A ce point, la question se pose de savoir qu’est-ce qui, dans la condition "oscillatoire", permet au sujet une meilleure estimation de la distance parcourue ? Pour rappel, le flux oscil-latoire utilisé dans cette première expérience résulte d’un mouvement biologique théorique supposé modéliser les mouvements de tête pendant la marche (Lécuyer & al.,2006). En tant que tel, ce modèle théorique présente différentes propriétés dont on peut se demander si elles sont ou non responsables de la meilleure estimation de la distance parcourue ? Deux propriétés ont retenu notre attention : la rythmicité et le caractère biologique des oscilla-tions. En d’autres termes, est-ce la rythmicité "pure" (régularité parfaite) donnée par le flux ou bien est-ce le caractère biologique (période, longueur de pas, amplitudes des oscillations) de ce flux qui est en cause dans les performances observées ? Pour répondre à cette question, dans une seconde expérience nous avons repris le même protocole que l’expérimentation n°1 (seules les distances variaient), en comparant cette fois trois conditions de simulation visuelle de déplacement : une condition de flux "linéaire", une condition de flux "rythmique" et une condition de flux "biologique". Par souci de distinction entre les deux conditions non-linéaires, le flux "rythmique" est caractérisé par une régularité clairement non biologique. Par ailleurs, par souci de rapprochement accru avec un comportement naturel, le flux "biologique" est caractérisé, non plus par une modélisation théorique, mais par une concaténation de signaux biologiques préalablement enregistrés.

Experience n°2

Les résultats de l’expérience n°2 semblent indiquer que les conditions "biologique" et "rythmique" permettent une meilleure estimation de la distance parcourue, par rapport à la condition "linéaire", mais que les conditions "biologique" et "rythmique" ne se distinguent pas significativement. Cet effet du mode de simulation visuelle de déplacement est cependant dépendant de la distance de l’observateur à la cible. En effet, la différence mesurée entre les modes "biologique" et "rythmique" comparativement au mode "linéaire" est vérifiée pour les "grandes" distances, mais pas pour les courtes distances. Tout comme dans l’expérience n°1 ces résultats sont soutenus par les valeurs des paramètres du modèle deLappe & al.(2007).

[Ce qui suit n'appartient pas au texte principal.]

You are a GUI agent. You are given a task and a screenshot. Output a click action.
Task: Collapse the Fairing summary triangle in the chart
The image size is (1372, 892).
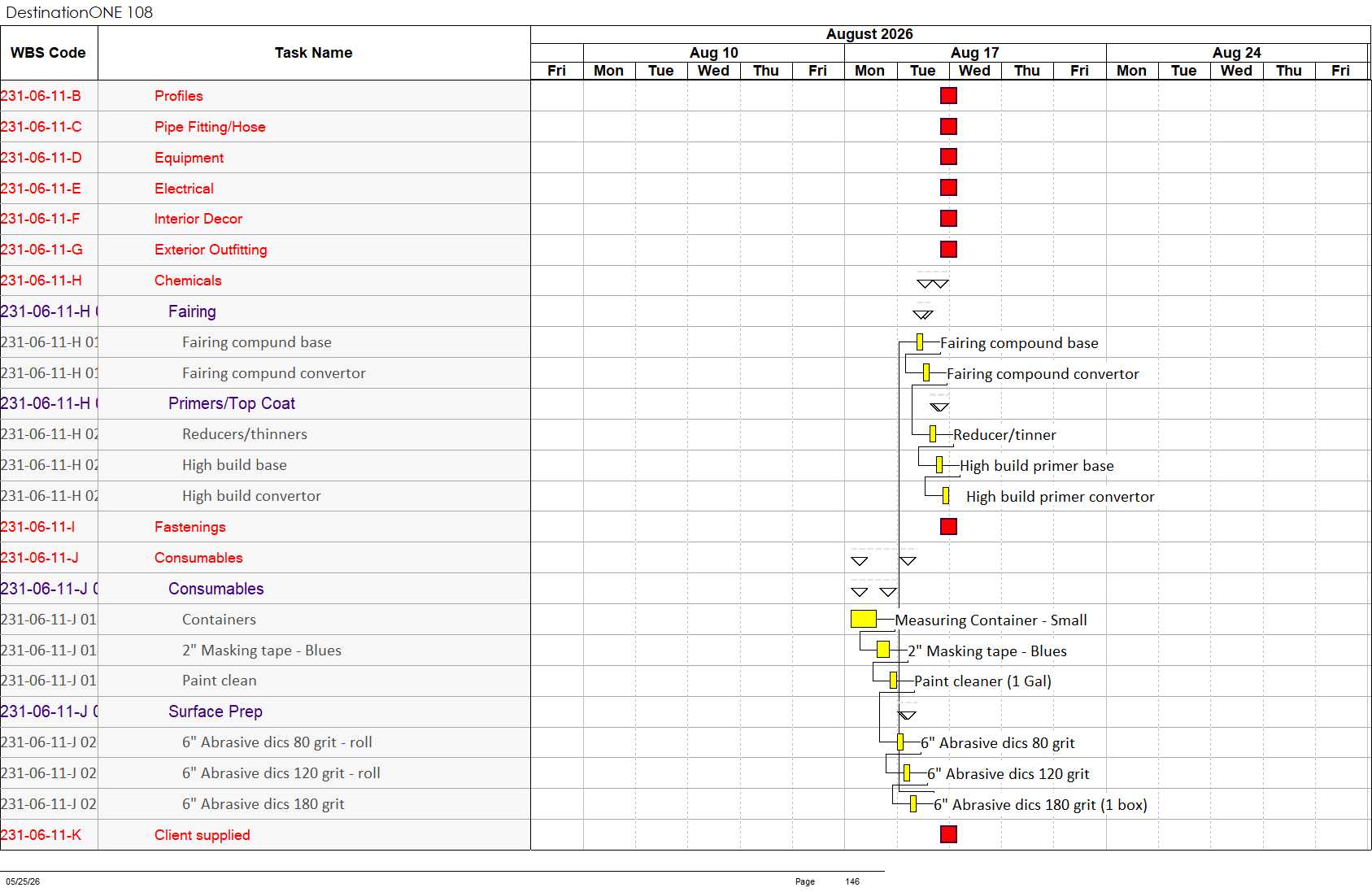pos(922,314)
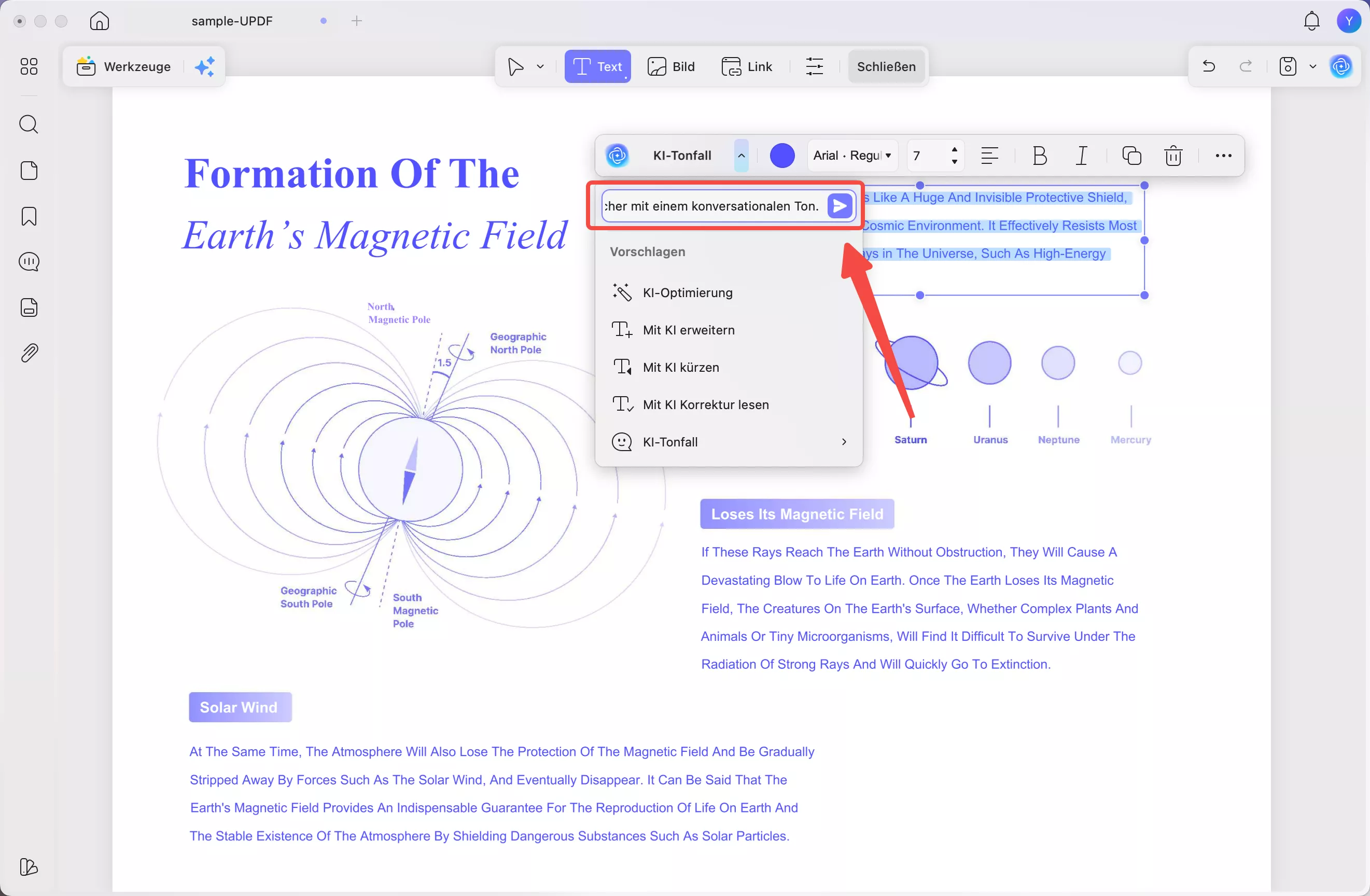Open the Werkzeuge tools menu
This screenshot has height=896, width=1370.
(x=124, y=67)
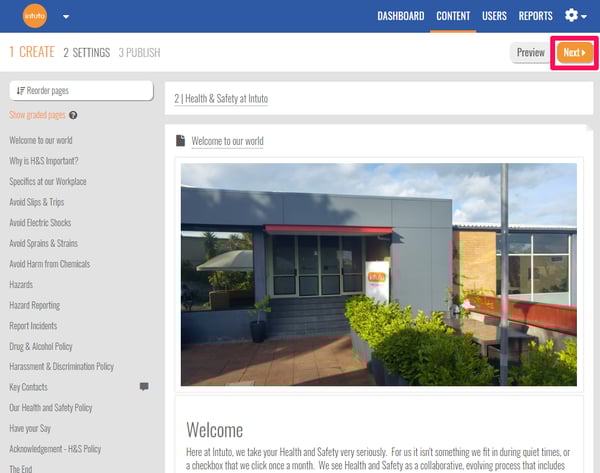Click the building photo image
Image resolution: width=600 pixels, height=473 pixels.
point(379,274)
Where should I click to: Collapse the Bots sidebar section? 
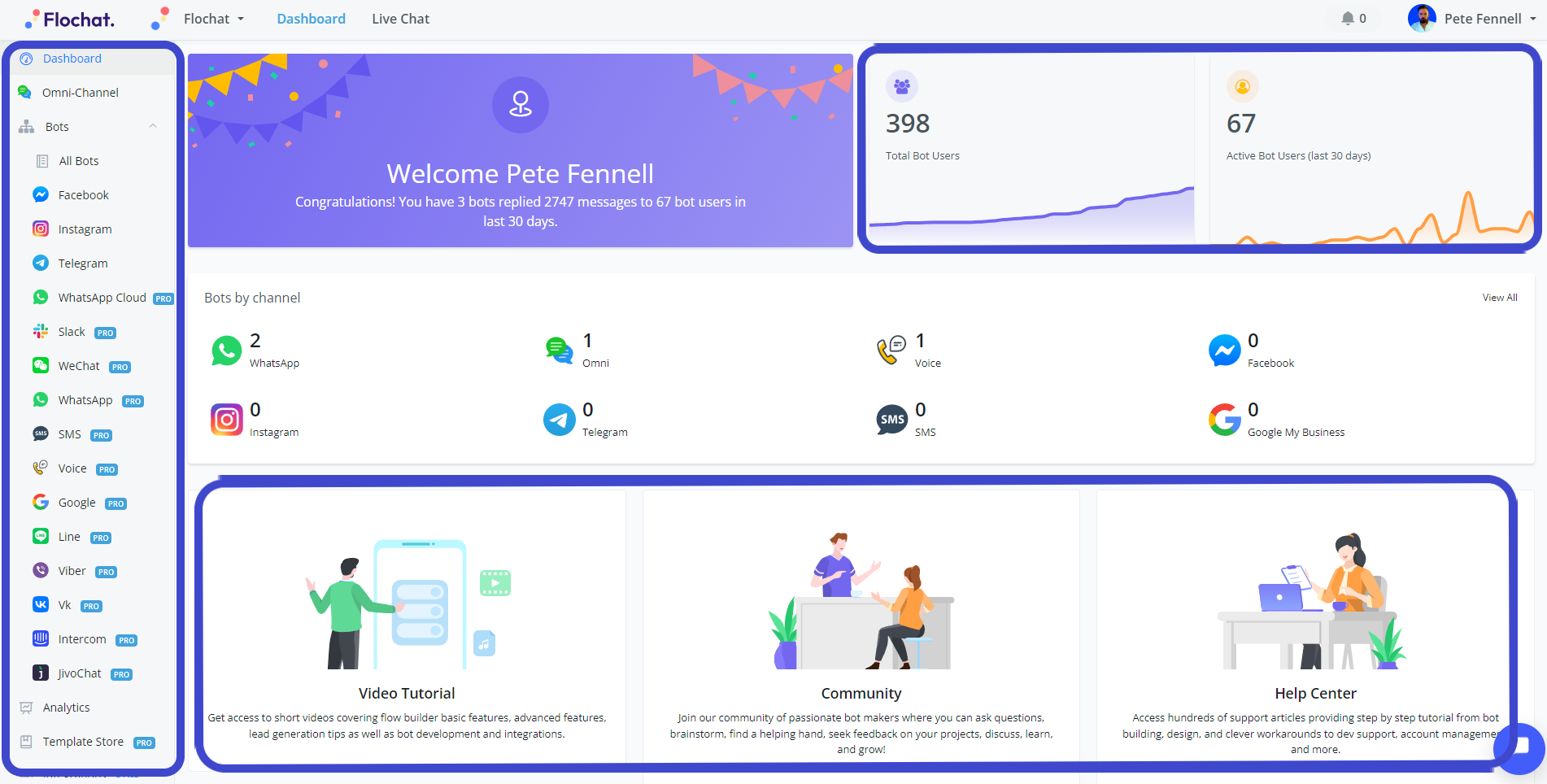coord(153,126)
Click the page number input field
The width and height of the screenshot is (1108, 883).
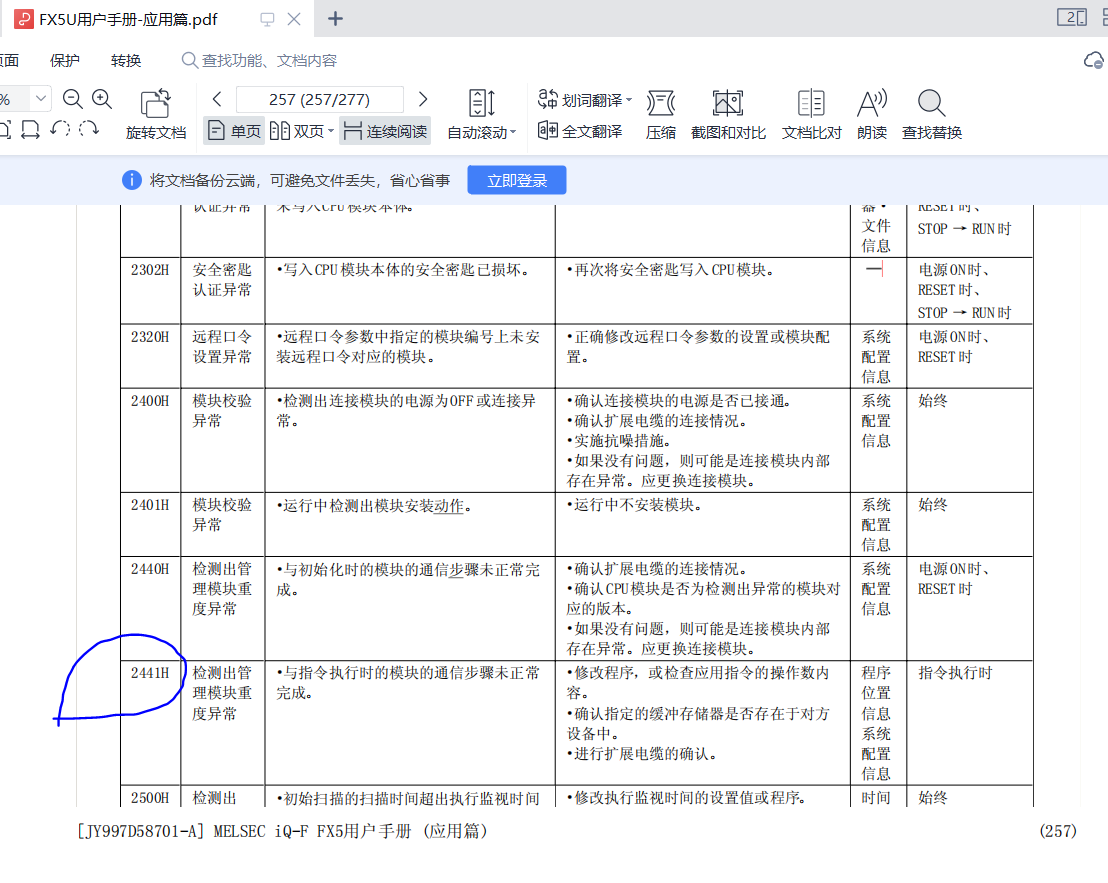coord(319,99)
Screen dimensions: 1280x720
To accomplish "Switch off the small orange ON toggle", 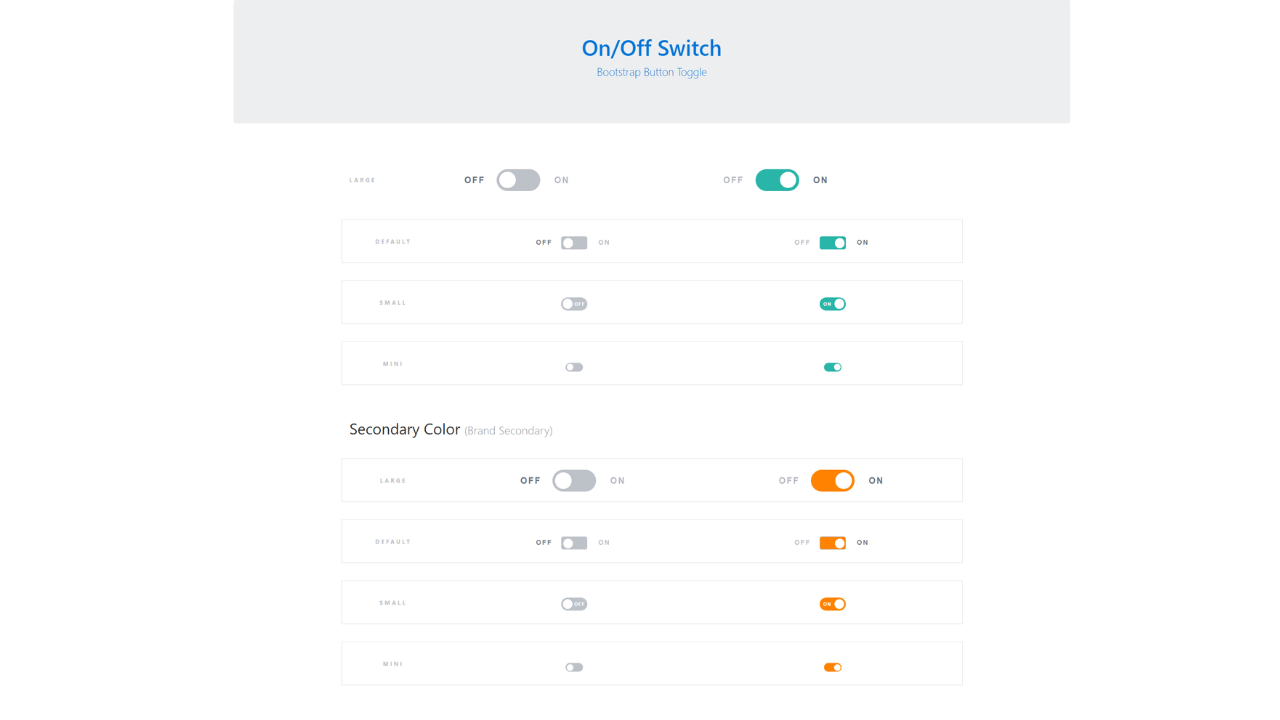I will point(832,603).

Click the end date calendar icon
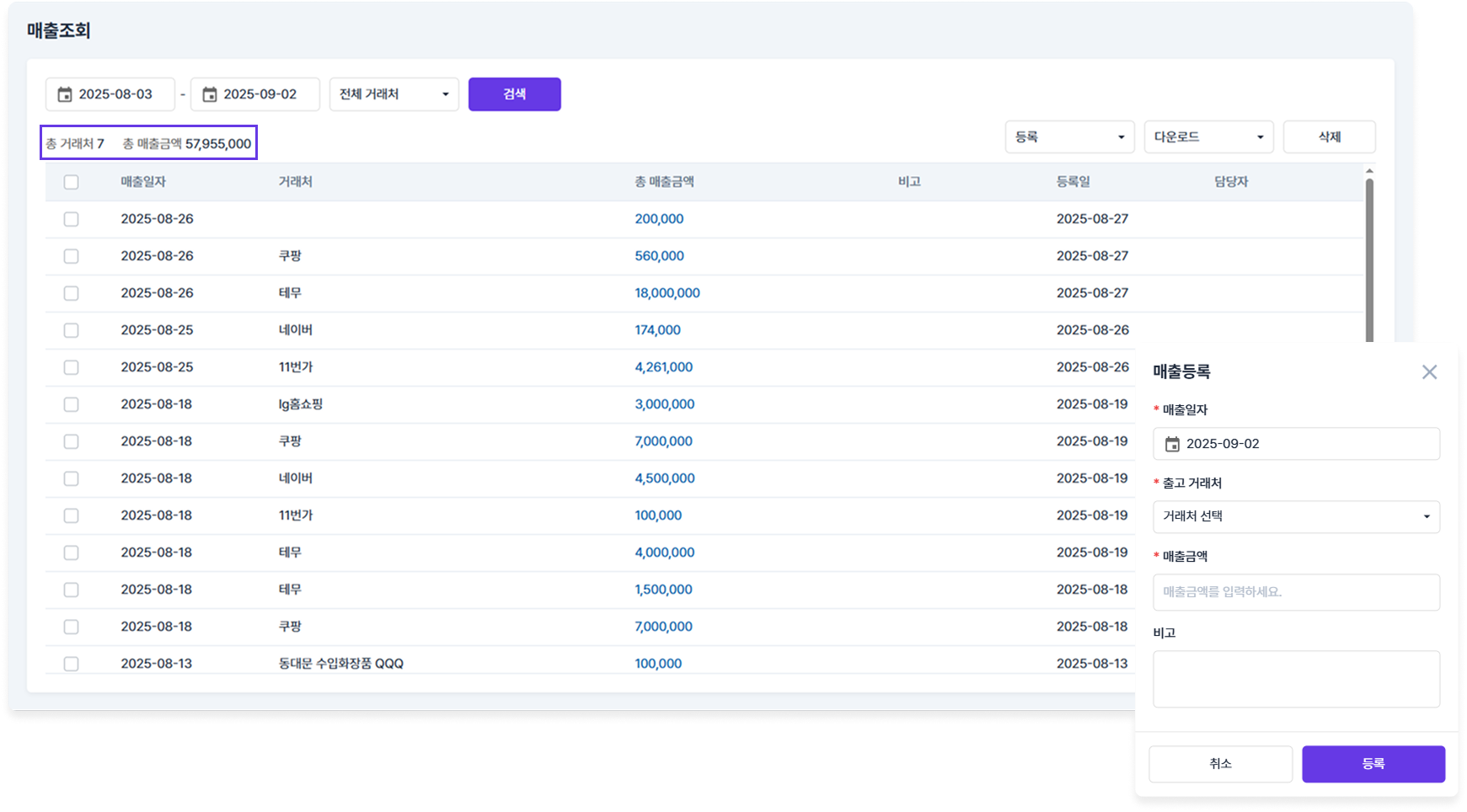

Globalement, ces résultats peuvent être comparés avec ceux obtenus dans une séries d’expériences menées sur la "vection" (Seno & al.,2011;Kim & Khuu,2014) suggérant que des stimulations de cette sorte pouvaient maintenir la sensibilité des sujets aux mouvements rétiniens et par conséquent réduire leur adaptation à la composante radiale du mouvement. Cette hypothèse pourrait être compatible avec la réduction du taux de fuite concernant les conditions de flux optiques oscillatoires.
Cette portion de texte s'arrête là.